Please copy the lines below, exactly as they are, from the one with "Open the Dashboards menu" through the one with "Image resolution: width=700", and leave out the pictures.
=== The data ===
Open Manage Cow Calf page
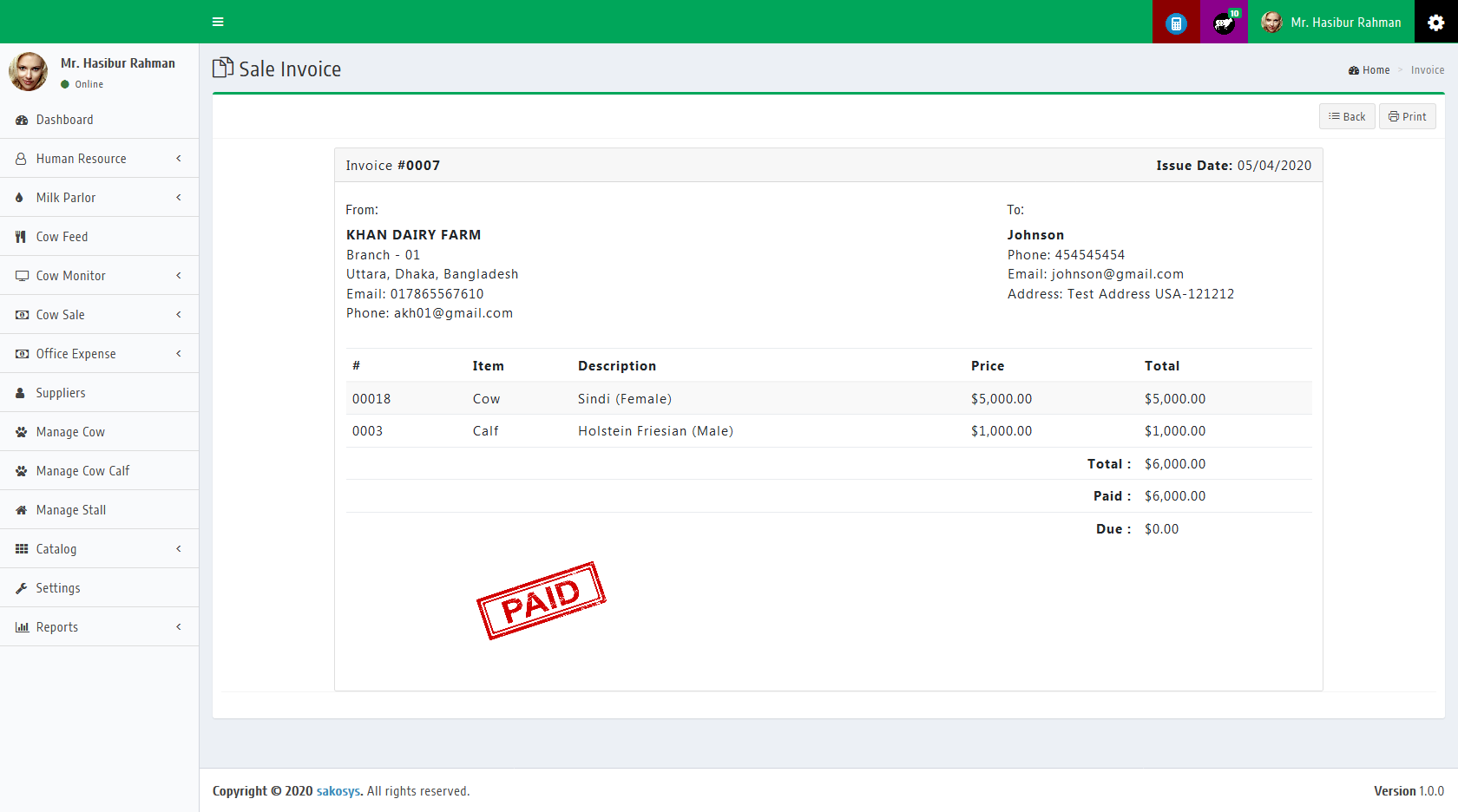 click(x=82, y=471)
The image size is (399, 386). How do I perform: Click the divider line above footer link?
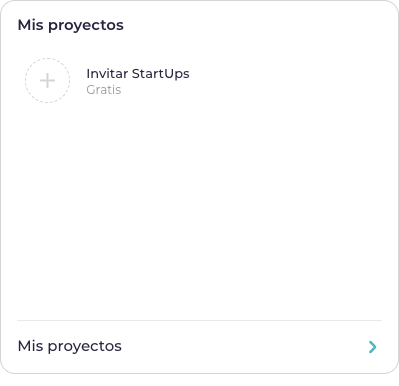click(199, 320)
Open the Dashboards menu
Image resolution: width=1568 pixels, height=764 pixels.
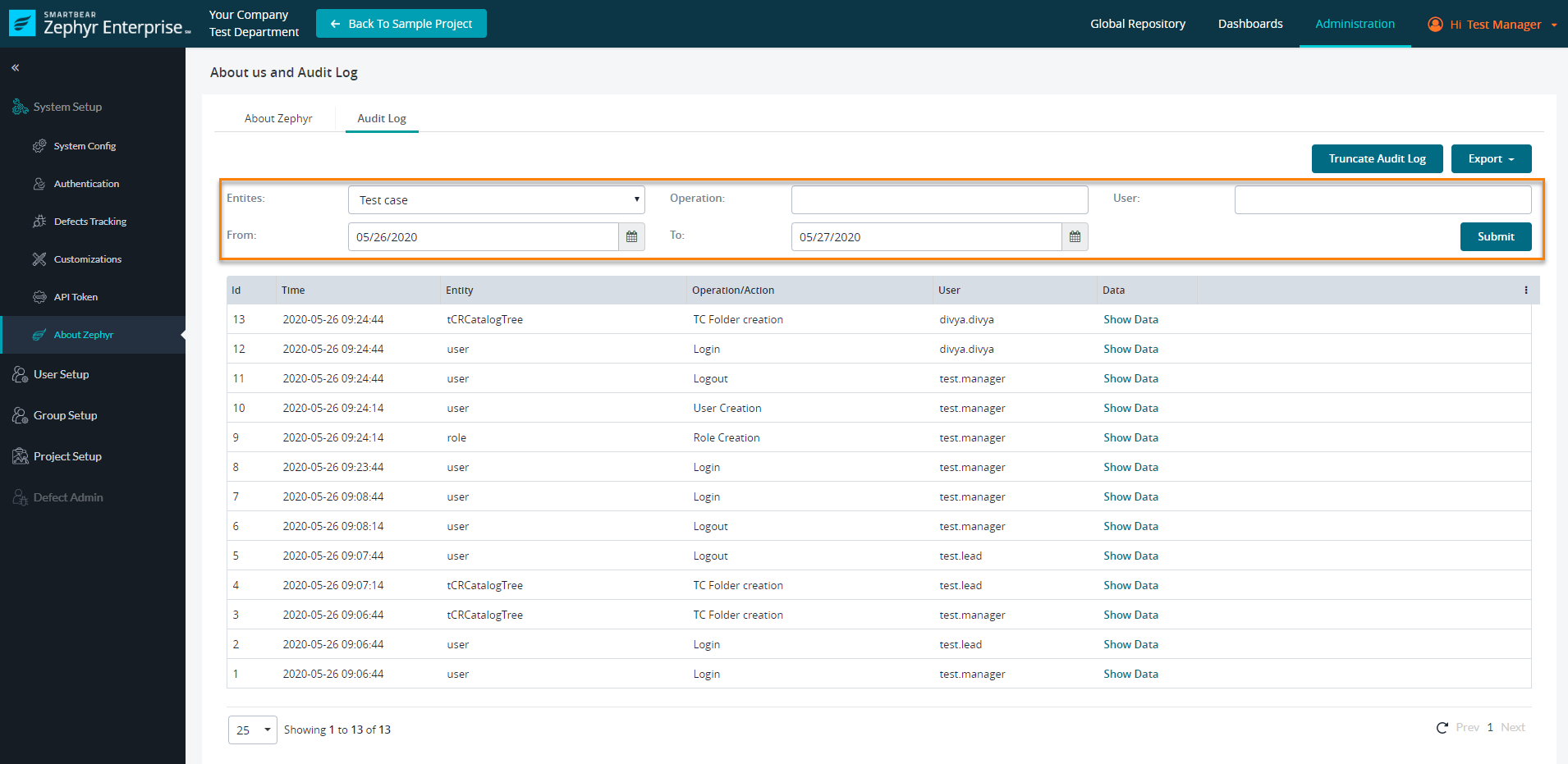[x=1249, y=24]
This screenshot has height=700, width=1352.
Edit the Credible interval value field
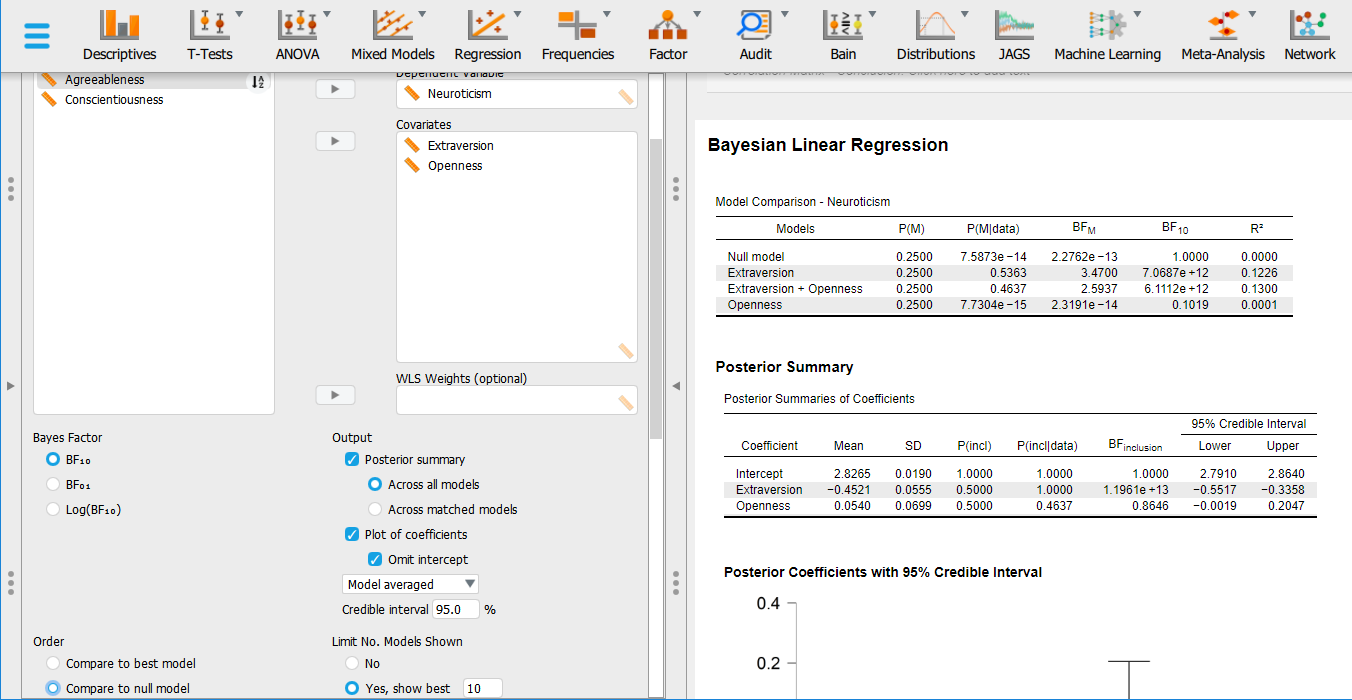(x=456, y=609)
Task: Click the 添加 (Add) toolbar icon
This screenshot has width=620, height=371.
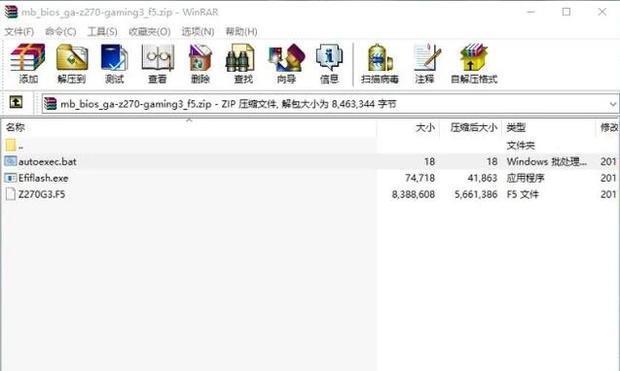Action: click(x=28, y=63)
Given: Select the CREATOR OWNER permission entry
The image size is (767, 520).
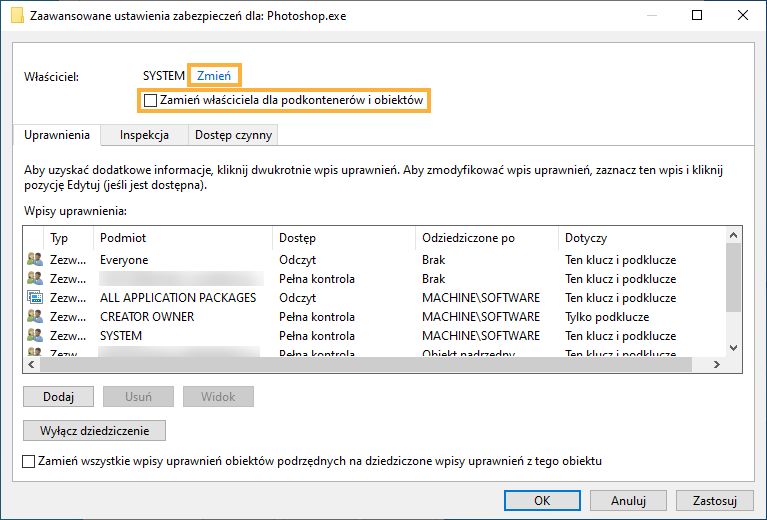Looking at the screenshot, I should (147, 317).
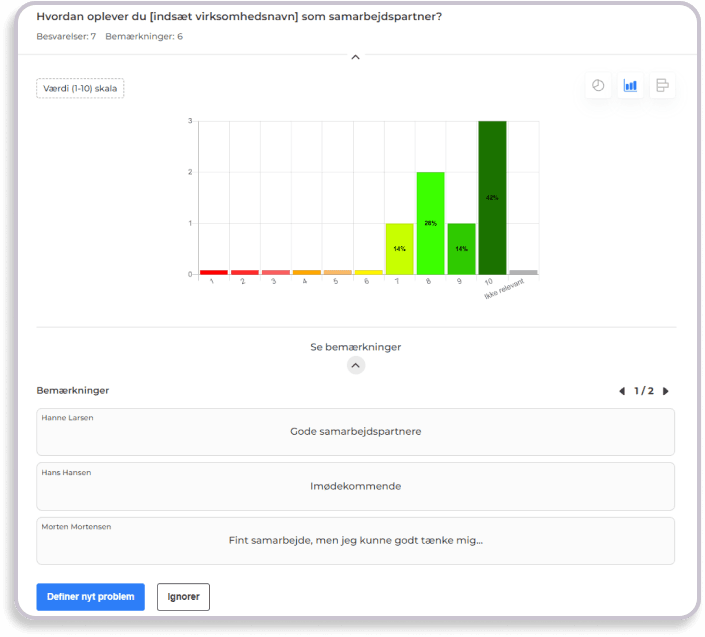Viewport: 705px width, 637px height.
Task: Select the horizontal bar chart icon
Action: [x=662, y=86]
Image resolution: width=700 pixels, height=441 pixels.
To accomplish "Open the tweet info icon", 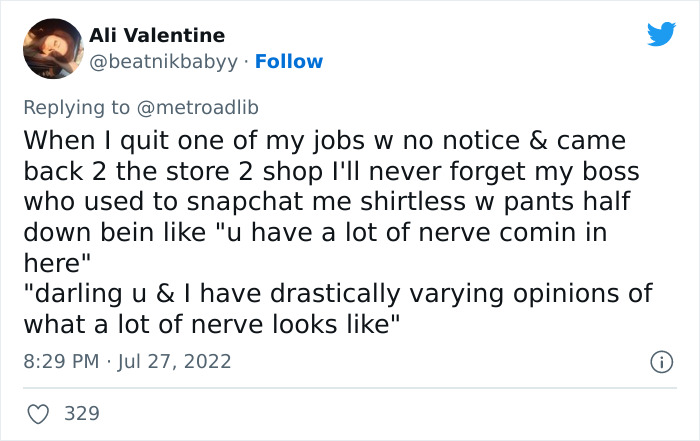I will (x=661, y=361).
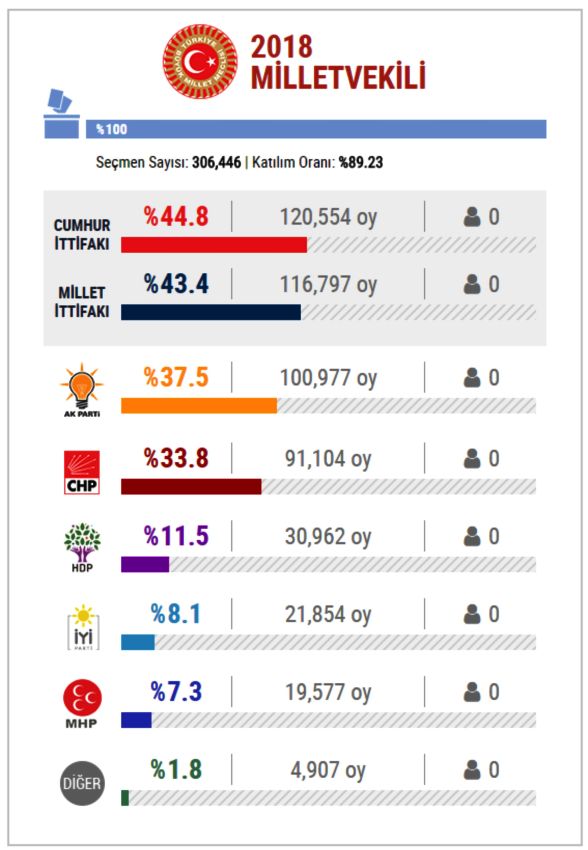Click the 2018 Milletvekili title

click(x=338, y=62)
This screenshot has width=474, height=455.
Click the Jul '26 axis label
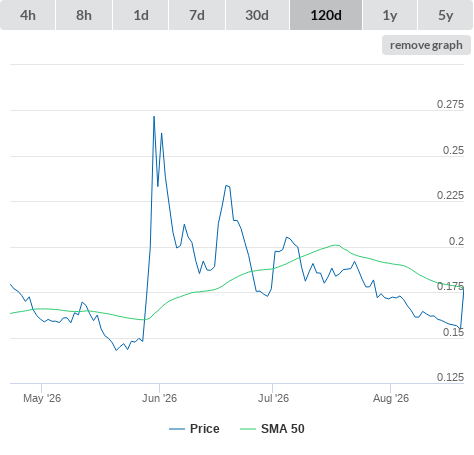(x=273, y=398)
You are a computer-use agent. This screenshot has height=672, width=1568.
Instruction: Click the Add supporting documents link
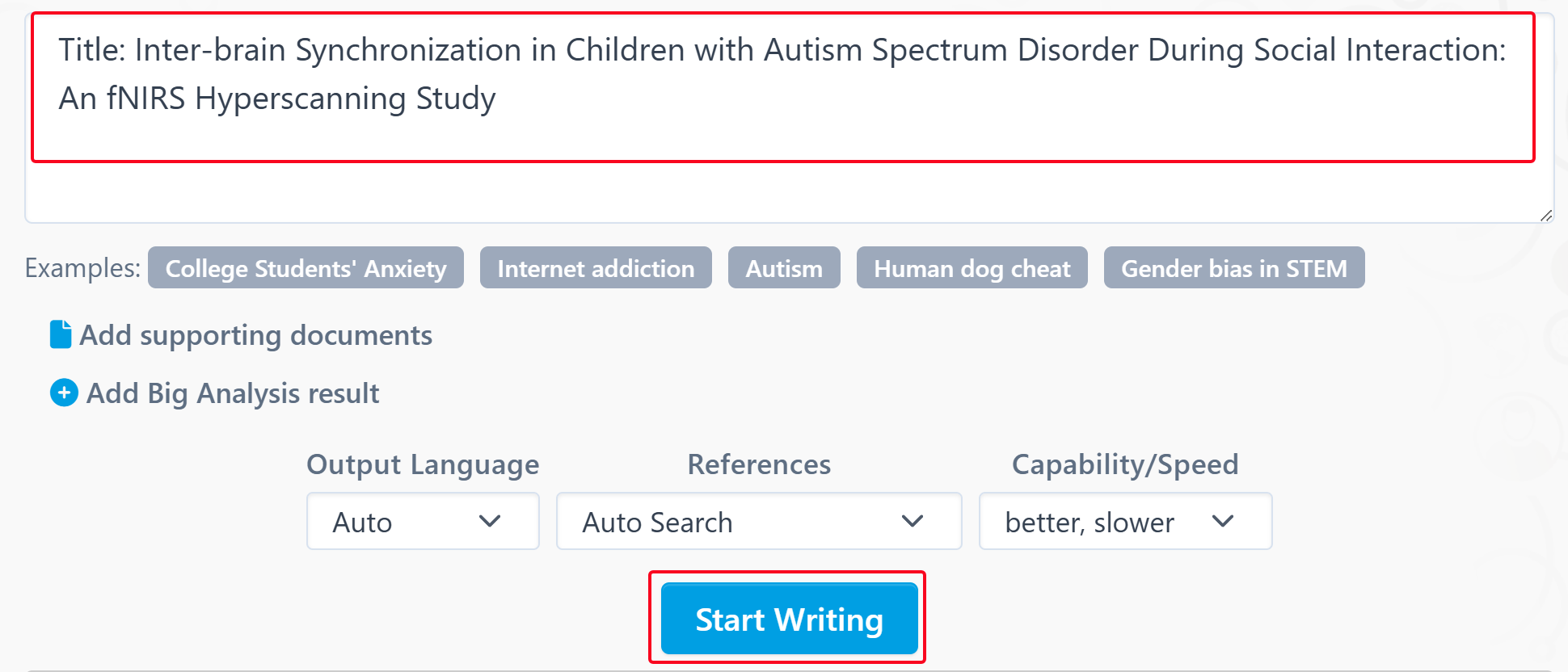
===
# Exercise result
Open the Dashboards menu
Image resolution: width=1568 pixels, height=764 pixels.
[x=1249, y=24]
This screenshot has height=700, width=1352.
Edit the Credible interval value field
(x=456, y=609)
Task: Click the 添加 (Add) toolbar icon
This screenshot has width=620, height=371.
Action: click(x=28, y=63)
Given: Select the CREATOR OWNER permission entry
The image size is (767, 520).
Looking at the screenshot, I should (147, 317).
Viewport: 705px width, 637px height.
Task: Select the horizontal bar chart icon
Action: [x=662, y=86]
Image resolution: width=700 pixels, height=441 pixels.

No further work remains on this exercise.